INSTRUCTIONS TO FOLLOW >> Rewrite the entire listing, changing every "coordinate pair" to "pair of coordinates" and leaving everything else as it is.

***** WORKING DATA *****

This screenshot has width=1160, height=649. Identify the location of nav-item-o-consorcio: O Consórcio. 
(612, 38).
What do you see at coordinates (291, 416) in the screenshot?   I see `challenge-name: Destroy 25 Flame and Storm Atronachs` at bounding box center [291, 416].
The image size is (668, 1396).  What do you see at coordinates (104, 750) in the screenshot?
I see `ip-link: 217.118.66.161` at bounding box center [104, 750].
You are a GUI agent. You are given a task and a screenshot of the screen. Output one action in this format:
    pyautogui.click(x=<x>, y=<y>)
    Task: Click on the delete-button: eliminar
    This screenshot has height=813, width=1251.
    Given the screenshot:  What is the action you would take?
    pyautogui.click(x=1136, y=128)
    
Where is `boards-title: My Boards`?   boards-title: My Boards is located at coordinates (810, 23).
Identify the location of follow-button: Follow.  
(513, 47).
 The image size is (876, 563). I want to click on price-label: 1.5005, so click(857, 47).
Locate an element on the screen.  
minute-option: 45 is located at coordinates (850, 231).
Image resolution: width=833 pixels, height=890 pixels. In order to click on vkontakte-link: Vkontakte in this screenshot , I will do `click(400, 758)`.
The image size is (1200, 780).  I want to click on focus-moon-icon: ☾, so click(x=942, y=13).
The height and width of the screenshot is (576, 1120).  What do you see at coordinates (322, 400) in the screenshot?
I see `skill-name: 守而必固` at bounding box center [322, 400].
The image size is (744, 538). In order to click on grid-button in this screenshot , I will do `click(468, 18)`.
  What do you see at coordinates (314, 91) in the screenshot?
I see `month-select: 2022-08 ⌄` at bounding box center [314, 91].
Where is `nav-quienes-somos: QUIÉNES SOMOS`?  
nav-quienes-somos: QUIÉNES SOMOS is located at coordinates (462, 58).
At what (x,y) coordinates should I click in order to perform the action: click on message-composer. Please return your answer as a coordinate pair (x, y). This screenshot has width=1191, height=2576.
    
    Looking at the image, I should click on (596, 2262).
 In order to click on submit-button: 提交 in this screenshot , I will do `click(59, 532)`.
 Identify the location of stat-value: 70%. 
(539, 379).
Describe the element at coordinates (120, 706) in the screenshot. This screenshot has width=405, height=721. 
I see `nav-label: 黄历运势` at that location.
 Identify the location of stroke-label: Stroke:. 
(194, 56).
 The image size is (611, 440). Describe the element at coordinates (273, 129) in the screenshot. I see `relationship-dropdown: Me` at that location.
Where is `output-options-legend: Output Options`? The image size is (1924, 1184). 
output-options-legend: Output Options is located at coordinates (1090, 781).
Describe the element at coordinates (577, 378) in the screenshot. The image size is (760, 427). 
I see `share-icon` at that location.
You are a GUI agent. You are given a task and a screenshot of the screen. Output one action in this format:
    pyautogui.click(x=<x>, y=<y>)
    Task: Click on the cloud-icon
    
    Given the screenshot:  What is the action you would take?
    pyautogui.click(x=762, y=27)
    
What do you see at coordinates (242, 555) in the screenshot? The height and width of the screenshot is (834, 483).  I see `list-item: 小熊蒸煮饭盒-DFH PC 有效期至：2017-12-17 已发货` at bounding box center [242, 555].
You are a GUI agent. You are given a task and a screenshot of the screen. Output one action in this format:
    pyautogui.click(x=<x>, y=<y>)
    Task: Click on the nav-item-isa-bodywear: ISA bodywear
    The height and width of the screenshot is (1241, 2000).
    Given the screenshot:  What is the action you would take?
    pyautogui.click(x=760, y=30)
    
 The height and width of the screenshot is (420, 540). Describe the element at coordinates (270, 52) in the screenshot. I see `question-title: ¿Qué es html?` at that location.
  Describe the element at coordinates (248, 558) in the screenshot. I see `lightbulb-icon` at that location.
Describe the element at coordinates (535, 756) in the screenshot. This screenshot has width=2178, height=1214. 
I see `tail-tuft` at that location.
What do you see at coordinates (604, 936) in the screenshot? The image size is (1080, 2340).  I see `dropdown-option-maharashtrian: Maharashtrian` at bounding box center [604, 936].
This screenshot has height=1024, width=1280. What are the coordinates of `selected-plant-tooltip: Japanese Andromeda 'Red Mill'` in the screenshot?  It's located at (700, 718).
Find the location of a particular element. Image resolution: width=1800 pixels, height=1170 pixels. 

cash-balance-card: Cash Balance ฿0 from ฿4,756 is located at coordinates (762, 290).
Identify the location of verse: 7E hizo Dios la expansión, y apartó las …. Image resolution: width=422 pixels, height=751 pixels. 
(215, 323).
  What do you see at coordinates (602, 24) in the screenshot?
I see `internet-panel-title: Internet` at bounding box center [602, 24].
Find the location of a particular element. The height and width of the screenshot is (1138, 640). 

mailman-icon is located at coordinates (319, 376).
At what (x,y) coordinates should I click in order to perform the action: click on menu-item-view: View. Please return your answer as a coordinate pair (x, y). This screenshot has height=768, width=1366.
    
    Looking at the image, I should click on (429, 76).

*****

SOLUTION TO THE PROBLEM >>
This screenshot has width=1160, height=649. Identify the location of nav-item-o-consorcio: O Consórcio. 
(612, 38).
What do you see at coordinates (291, 416) in the screenshot?   I see `challenge-name: Destroy 25 Flame and Storm Atronachs` at bounding box center [291, 416].
The image size is (668, 1396).  What do you see at coordinates (104, 750) in the screenshot?
I see `ip-link: 217.118.66.161` at bounding box center [104, 750].
You are a GUI agent. You are given a task and a screenshot of the screen. Output one action in this format:
    pyautogui.click(x=<x>, y=<y>)
    Task: Click on the delete-button: eliminar
    This screenshot has height=813, width=1251.
    Given the screenshot:  What is the action you would take?
    pyautogui.click(x=1136, y=128)
    
Where is `boards-title: My Boards`?   boards-title: My Boards is located at coordinates (810, 23).
Identify the location of follow-button: Follow.  
(513, 47).
 The image size is (876, 563). I want to click on price-label: 1.5005, so click(857, 47).
Locate an element on the screen.  
minute-option: 45 is located at coordinates (850, 231).
Image resolution: width=833 pixels, height=890 pixels. In order to click on vkontakte-link: Vkontakte in this screenshot , I will do `click(400, 758)`.
The image size is (1200, 780).  I want to click on focus-moon-icon: ☾, so click(x=942, y=13).
The height and width of the screenshot is (576, 1120).  What do you see at coordinates (322, 400) in the screenshot?
I see `skill-name: 守而必固` at bounding box center [322, 400].
The image size is (744, 538). In order to click on grid-button in this screenshot , I will do `click(468, 18)`.
  What do you see at coordinates (314, 91) in the screenshot?
I see `month-select: 2022-08 ⌄` at bounding box center [314, 91].
Where is `nav-quienes-somos: QUIÉNES SOMOS`?  
nav-quienes-somos: QUIÉNES SOMOS is located at coordinates (462, 58).
At what (x,y) coordinates should I click in order to perform the action: click on message-composer. Please return your answer as a pair of coordinates (x, y). This screenshot has width=1191, height=2576.
    
    Looking at the image, I should click on (596, 2262).
 In order to click on submit-button: 提交 in this screenshot , I will do `click(59, 532)`.
 Identify the location of stat-value: 70%. 
(539, 379).
Describe the element at coordinates (120, 706) in the screenshot. This screenshot has width=405, height=721. 
I see `nav-label: 黄历运势` at that location.
 Identify the location of stroke-label: Stroke:. 
(194, 56).
 The image size is (611, 440). Describe the element at coordinates (273, 129) in the screenshot. I see `relationship-dropdown: Me` at that location.
Where is `output-options-legend: Output Options`? The image size is (1924, 1184). 
output-options-legend: Output Options is located at coordinates (1090, 781).
Describe the element at coordinates (577, 378) in the screenshot. The image size is (760, 427). 
I see `share-icon` at that location.
You are a GUI agent. You are given a task and a screenshot of the screen. Output one action in this format:
    pyautogui.click(x=<x>, y=<y>)
    Task: Click on the cloud-icon
    
    Given the screenshot:  What is the action you would take?
    pyautogui.click(x=762, y=27)
    
What do you see at coordinates (242, 555) in the screenshot? The height and width of the screenshot is (834, 483).  I see `list-item: 小熊蒸煮饭盒-DFH PC 有效期至：2017-12-17 已发货` at bounding box center [242, 555].
You are a GUI agent. You are given a task and a screenshot of the screen. Output one action in this format:
    pyautogui.click(x=<x>, y=<y>)
    Task: Click on the nav-item-isa-bodywear: ISA bodywear
    The height and width of the screenshot is (1241, 2000).
    Given the screenshot:  What is the action you would take?
    pyautogui.click(x=760, y=30)
    
 The height and width of the screenshot is (420, 540). Describe the element at coordinates (270, 52) in the screenshot. I see `question-title: ¿Qué es html?` at that location.
  Describe the element at coordinates (248, 558) in the screenshot. I see `lightbulb-icon` at that location.
Describe the element at coordinates (535, 756) in the screenshot. This screenshot has width=2178, height=1214. 
I see `tail-tuft` at that location.
What do you see at coordinates (604, 936) in the screenshot? The image size is (1080, 2340).  I see `dropdown-option-maharashtrian: Maharashtrian` at bounding box center [604, 936].
This screenshot has height=1024, width=1280. What are the coordinates of `selected-plant-tooltip: Japanese Andromeda 'Red Mill'` in the screenshot?  It's located at (700, 718).
Find the location of a particular element. Image resolution: width=1800 pixels, height=1170 pixels. 

cash-balance-card: Cash Balance ฿0 from ฿4,756 is located at coordinates (762, 290).
Identify the location of verse: 7E hizo Dios la expansión, y apartó las …. Image resolution: width=422 pixels, height=751 pixels. 
(215, 323).
  What do you see at coordinates (602, 24) in the screenshot?
I see `internet-panel-title: Internet` at bounding box center [602, 24].
Find the location of a particular element. The height and width of the screenshot is (1138, 640). 

mailman-icon is located at coordinates (319, 376).
At what (x,y) coordinates should I click in order to perform the action: click on menu-item-view: View. Please return your answer as a pair of coordinates (x, y). This screenshot has height=768, width=1366.
    
    Looking at the image, I should click on (429, 76).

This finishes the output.